CDP’s prior analysis reveals that supply chain emissions are on average 5.5 times higher than a company’s directly accountable emissions. This makes multi-stakeholder engagement across the value chains critical in achieving global net-zero GHG pathway.
Our regional findings show that, while over 70% of companies report including their supply chains within their climate-risk assessments, there remains a considerable gap when it comes to companies engaging with both their upstream and downstream stakeholders with respect to overall climate-related issues, including risks.
Among the companies engaging with their value chain in APAC, only 34% engaged with both upstream (suppliers) and downstream (customers) stakeholders. To date, 16% of companies have taken the additional step of creating a verification process for their Scope 3 emissions, enabling the opportunity to better monitor and manage the whole range of emissions associated with their operations.
Furthermore, 29% of companies in APAC neither engage with their upstream nor downstream stakeholders, and nearly 20% of these companies report they do consider their value chains relevant to climate risks but have yet to include or evaluate them in their risk assessments.
At CDP, we consider the value chain a critical aspect of engagement and encourage further action from companies in leveraging their purchasing power and collaborating with their supply chains. By doing so, companies can ensure their climate ambitions cascade upstream.
Our analysis of 2019 data also points to the need for more holistic actions from companies in terms of meeting targets and improving environmental performance. Target setting provides direction and structure to a company’s overall environmental strategy, and the information involved is also highly relevant to investors and other data users to understand how companies are addressing and monitoring progress regarding climate-related risks and opportunities.
Although 68% of companies in our regional dataset report having emission targets, only 36% in APAC reported a year-on-year decrease in Scope 1 and 2 emissions. Moreover, only 25% of companies have third party verification in place to audit their scope 1 and 2 emissions, whereas 7% did not provide any relevant emissions data.
Despite a positive 100% year-on-year increase in overall validated targets in the region, we also see a disproportionately distributed trend among the companies that align their business models to the Paris Agreement. For instance, out of 43 companies in the Asia Pacific committed to science-based targets (SBTs), as many as 23 are from Japanese and Indian companies. For Japan, this commitment has been primarily policy driven, where the government has enacted regulatory support for companies setting SBTs as part of Japan’s long-term climate and growth strategy.

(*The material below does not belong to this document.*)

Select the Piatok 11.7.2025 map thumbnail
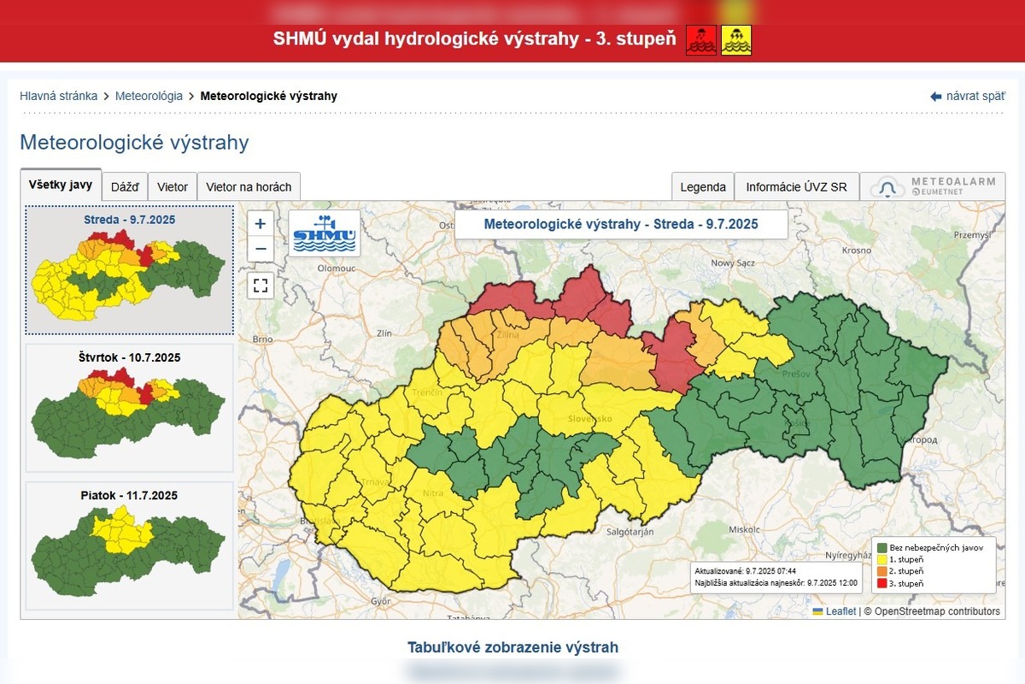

A further 15% of the targets can be found in India, which saw a spike in SBT uptake after the Mahindra Challenge in 2018. Japan and India are cases in point that demonstrate the importance of having enabling policy framework to drive enhanced corporate climate action. At the same time, many companies in APAC, including the highest emitters in the region such as China, Bangladesh, Thailand, Malaysia and South Korea, are yet to either set commitments or to have validated targets.
At CDP, we intend to step up engagement with companies with respect to their science-based targets and will continue to provide support to companies in this regard. Over the course of this year, we will be hosting a series of workshops and webinars to assist interested companies in the region in developing a better understanding of the SBT methodologies and verification process.
2020 marks the start of a critical decade for accelerating actions to avoid the worst impacts of climate change. Through our data, the world’s largest comprehensive set available, CDP continues to track the progress and inform decisions on climate action from companies, investors, and cities. Ambition and capacity gaps must be bridged in order to translate assessments and strategies into action-oriented goals.